[TRY IT] Lines from the first one down to the one containing "Click the crown" in the data below are the only ones needed; please return them exactly, both ends included.

[Items from a dataset]
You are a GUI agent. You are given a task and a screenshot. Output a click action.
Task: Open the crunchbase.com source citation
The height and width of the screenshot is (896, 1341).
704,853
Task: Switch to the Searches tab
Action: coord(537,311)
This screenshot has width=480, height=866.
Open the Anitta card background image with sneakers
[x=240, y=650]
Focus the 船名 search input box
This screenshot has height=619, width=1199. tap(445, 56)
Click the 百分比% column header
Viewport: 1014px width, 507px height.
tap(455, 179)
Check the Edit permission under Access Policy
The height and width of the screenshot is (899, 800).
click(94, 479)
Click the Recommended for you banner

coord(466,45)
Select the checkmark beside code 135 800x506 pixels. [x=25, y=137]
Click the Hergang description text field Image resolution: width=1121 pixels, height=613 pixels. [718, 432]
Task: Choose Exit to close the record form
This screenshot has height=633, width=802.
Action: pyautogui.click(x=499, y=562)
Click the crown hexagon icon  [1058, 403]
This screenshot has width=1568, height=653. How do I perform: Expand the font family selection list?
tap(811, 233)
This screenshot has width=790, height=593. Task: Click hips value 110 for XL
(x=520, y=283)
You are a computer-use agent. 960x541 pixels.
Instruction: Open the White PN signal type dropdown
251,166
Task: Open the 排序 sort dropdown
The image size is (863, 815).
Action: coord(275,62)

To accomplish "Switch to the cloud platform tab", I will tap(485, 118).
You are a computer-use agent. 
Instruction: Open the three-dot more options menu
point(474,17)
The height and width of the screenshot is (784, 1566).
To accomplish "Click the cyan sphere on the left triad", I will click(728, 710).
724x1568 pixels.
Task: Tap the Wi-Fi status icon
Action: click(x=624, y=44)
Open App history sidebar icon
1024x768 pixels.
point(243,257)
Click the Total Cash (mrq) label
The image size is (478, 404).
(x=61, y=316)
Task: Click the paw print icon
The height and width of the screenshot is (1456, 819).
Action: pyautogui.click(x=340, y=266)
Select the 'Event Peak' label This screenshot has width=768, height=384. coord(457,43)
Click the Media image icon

[OUTPUT OF THE EXERCISE]
You are a GUI agent. You are given a task and a screenshot. Output a click action.
Task: Open the crunchbase.com source citation
The height and width of the screenshot is (896, 1341).
704,853
Task: Switch to the Searches tab
Action: coord(537,311)
This screenshot has width=480, height=866.
Open the Anitta card background image with sneakers
[x=240, y=650]
Focus the 船名 search input box
This screenshot has height=619, width=1199. tap(445, 56)
Click the 百分比% column header
Viewport: 1014px width, 507px height.
tap(455, 179)
Check the Edit permission under Access Policy
The height and width of the screenshot is (899, 800).
click(94, 479)
Click the Recommended for you banner

coord(466,45)
Select the checkmark beside code 135 800x506 pixels. [x=25, y=137]
Click the Hergang description text field Image resolution: width=1121 pixels, height=613 pixels. [718, 432]
Task: Choose Exit to close the record form
This screenshot has height=633, width=802.
Action: pyautogui.click(x=499, y=562)
Click the crown hexagon icon  [1058, 403]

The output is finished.